Tagesjournal - von Johny Noer
www.noer.info
2004-11-27

"DAS GESPENST DER 30ER JAHRE"
Nr.7

RELIGIÖSE OBSKURANTEN
… Nein, die EU sucht positive Christen!

Obwohl aus dem deutschen Reichskonkordat, Artikel 1, mit aller Deutlichkeit hervorgeht, dass "das Deutsche Reich Bekenntnisfreiheit und öffentliche Religionsausübung gestattet", so änderte sich dieser Ton rasch. Wie im neuen Europa sprach man auch damals über "die positiven Christen". Das waren diejenigen, die gehorsam den ihnen gemachten Vorschriften Folge leisteten. Die übrigen waren negativ! Eine Art Sekte, die wie Läuse, Flöhe und Ratten, ausgerottet werden sollte…

Aus diesem Grunde ist es von außerordentlicher Bedeutung, dass die europäischen Gläubigen genau auf die Vorgehensweise ihrer irdischen Machthaber achten! Was auf dem Papier steht ist eine Sache, doch die politische Wirklichkeit bzw. das politische Handeln eine andere…

In Frankreich muss das christliche Kreuz aus allen öffentlichen Schulen entfernt werden. In Deutschland wird gegen die so genannten Sekten gehetzt. In Dänemark hat man alles drangesetzt, christliche Schulen zu schließen. In Schweden sitzt der erste Pfarrer wegen seiner Einstellung zur Homosexualität im Gefängnis. Die europäischen Medien füllen die Bildschirme mit Gotteslästerungen, und Europas Haltung gegenüber Israel erinnert in beängstigendem Maße an die deutsche Haltung gegenüber den Juden in den 30er Jahren.
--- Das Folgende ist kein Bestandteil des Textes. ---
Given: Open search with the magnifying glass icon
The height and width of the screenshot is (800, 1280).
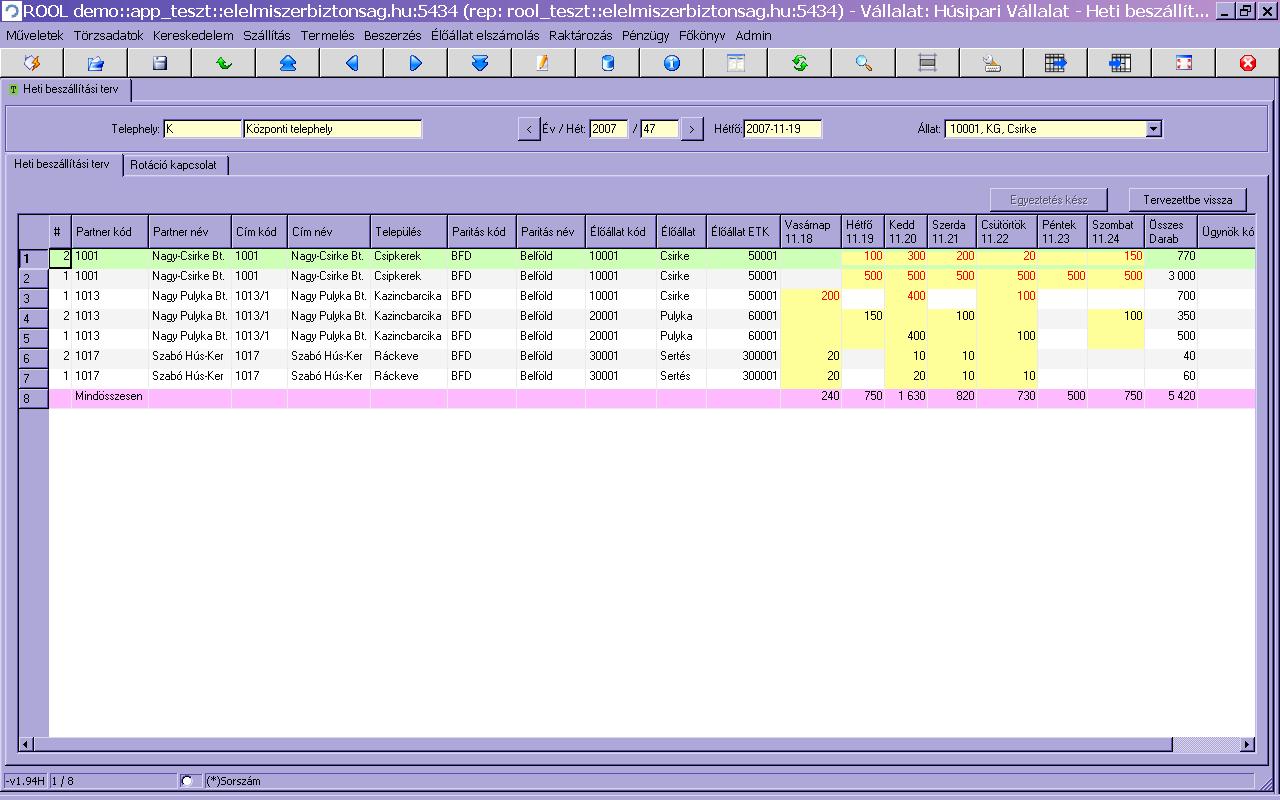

Ein Heer böser Geister hausiert im "Luftbereich" (damit ist im Griechischen der der Erde am nächsten liegende Luftkreis gemeint: Epheser 2:2). Es wirkt in den "Kindern des Ungehorsams". Diese waren im Deutschland der 30er Jahre gegenwärtig und sind es auch im heutigen Europa. Diejenigen, die diese Gefahr erkennen, sollten sich bei: www.YES-to-GOD.com melden.

(Es werden Übersetzer dieser Journalserien in alle europäischen Sprachen gesucht.)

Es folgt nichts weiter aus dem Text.